To date, the ability to maximally activate a functional muscle pair in the arm of young and old men has not been studied. However, in the leg of old men, plantar flexor and dorsiflexor voluntary activation did not differ (40), whereas in young men activation was dissimilar between these muscle groups (5). It was speculated that the discrepancy in voluntary activation observed between the pair of leg muscles occurred in the young adults because of habitual activity or because differences that exist in excitatory monosynaptic connections between the plantar flexors and dorsiflexors (5). Little is understood about habitual activity patterns in the elbow flexors (27) and elbow extensors of young and old adults and how this relationship might change with age. However, the pattern of projections of corticospinal neurons (32) and group I afferents (8) differ between these muscle groups, and these differences might contribute to the variability in achieving voluntary activation between this functional pair with age. Moreover, in old men the difference between elbow flexion and extension activation might be accounted for by a greater age-related decrease in motor unit discharge rates in the biceps brachii, compared with the triceps brachii (22), because suboptimal discharge rates have been ascribed as a possible factor that might cause a decrease in voluntary activation (17, 29).
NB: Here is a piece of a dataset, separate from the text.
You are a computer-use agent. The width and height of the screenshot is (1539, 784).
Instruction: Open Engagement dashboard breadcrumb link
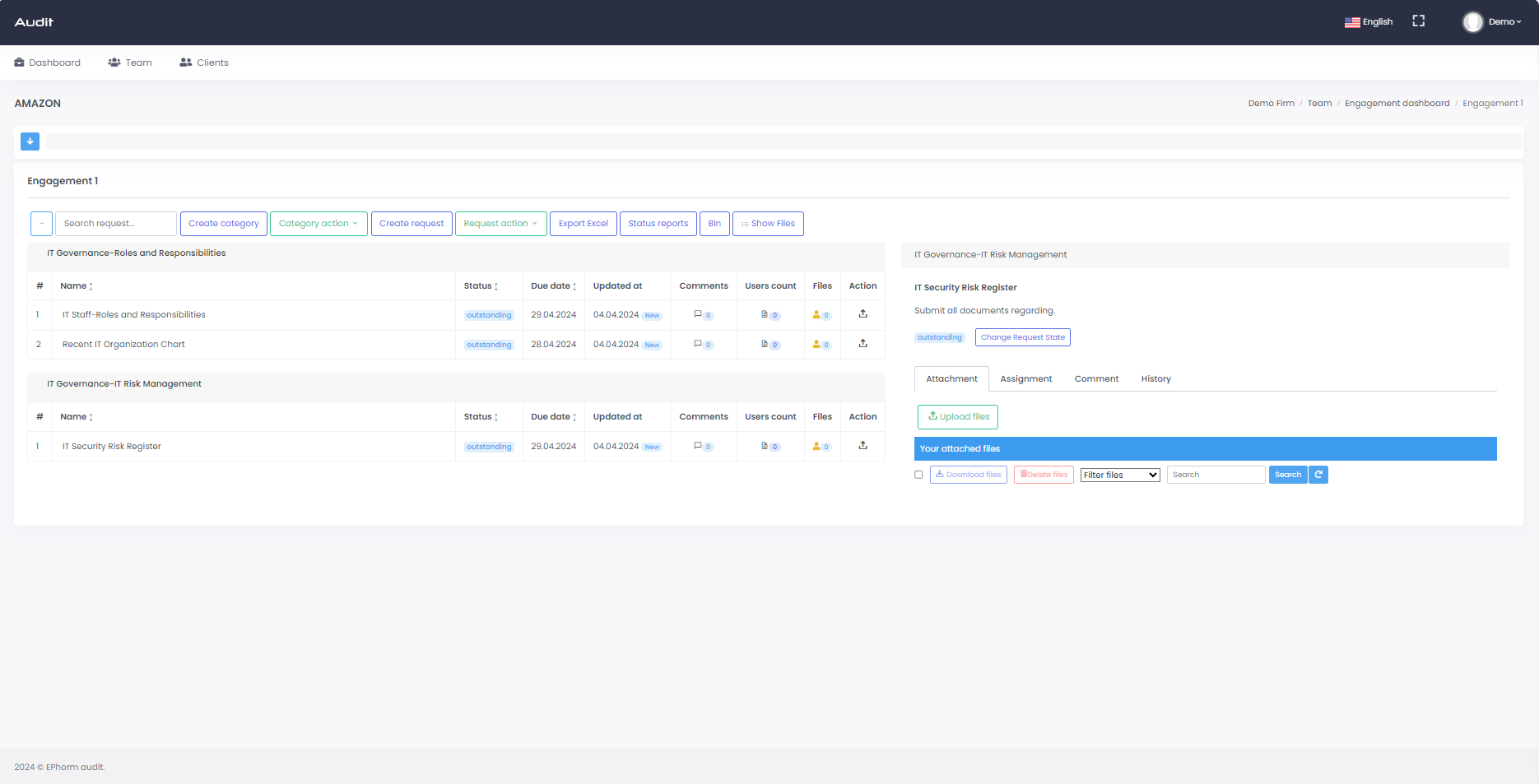tap(1397, 104)
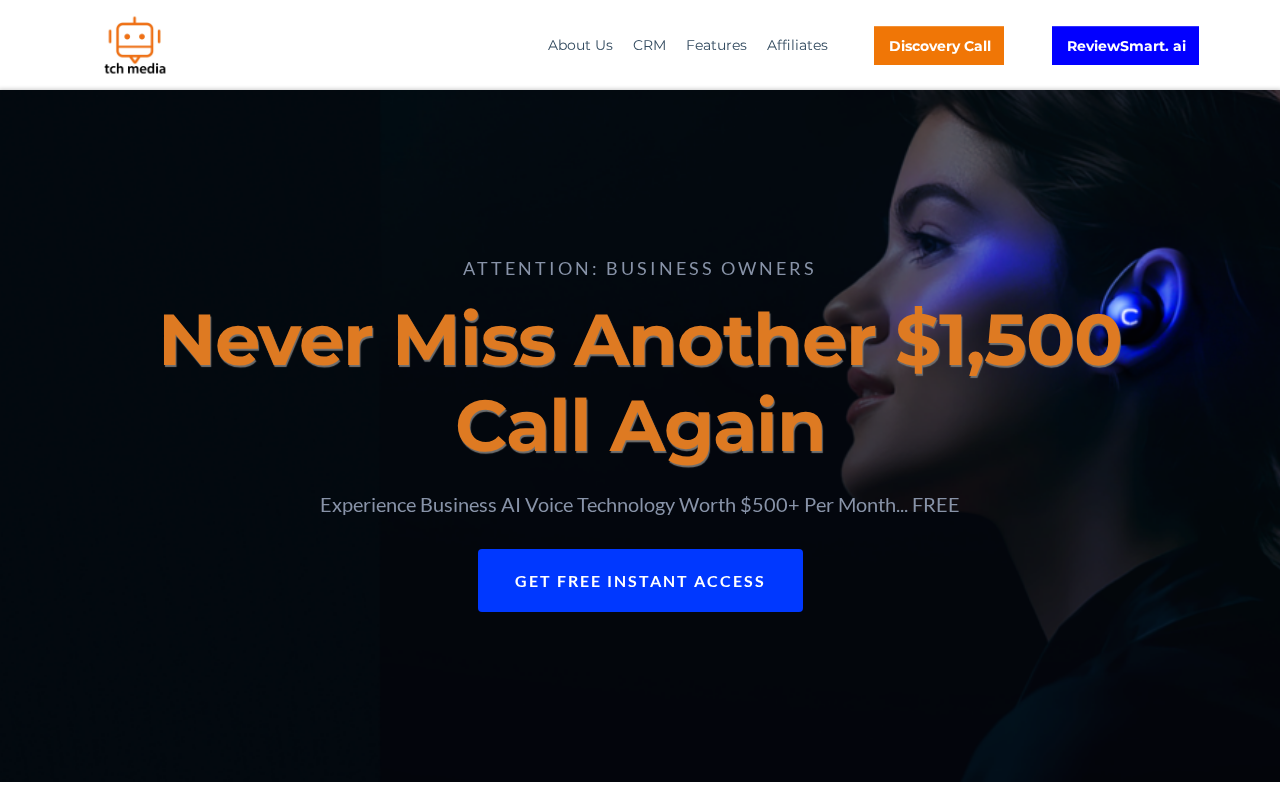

The utility of the twitch interpolation technique to be able to detect a true MVC has been questioned (1, 13, 17, 37). It has been reported that in some instances it may not be possible to distinguish between contractions of 60 and 100% of MVC (17) and that some studies only resolve force increments of 4-10% (1). The issue of the ability that this technique has to detect a true MVC is founded on the sigmoid shape of the relationship between the amplitude of the interpolated twitch and the voluntary force produced (4, 5, 17). However, the sigmoid curve was similar (data not shown, r = ~0.87) for the elbow flexors and extensors for a subset of young and old men in this study, and thus the assumptions that are inherent in this technique for measuring voluntary activation from a nonlinear relationship are similarly applied between these two age and muscle groups. Because a similar curvilinear relationship was observed, this technique can be utilized to make relative comparisons between the elbow flexors and extensors of young and old men.

Results from this study indicate that old men are not as consistent as young men in performing MVCs and that there is greater variability associated with attaining maximal voluntary elbow flexion activation, compared with elbow extension. In the old men, elbow flexion voluntary activation was greater during the second session compared with the first. When the highest maximal voluntary activation score was compared between age and muscle groups, there were no differences; however, for the 10 attempts at MVC, the mean voluntary activation score was significantly less in the old men compared with the young men. Thus evaluation of voluntary activation over a number of trials provides insight into performance differences between young and old adults. However, to determine whether maximal voluntary activation differs between young and old men, the highest value attained, not the mean of all attempts, should be utilized in the assessment, and a sufficient number of attempts needs to be given to attain the best MVC in old adults.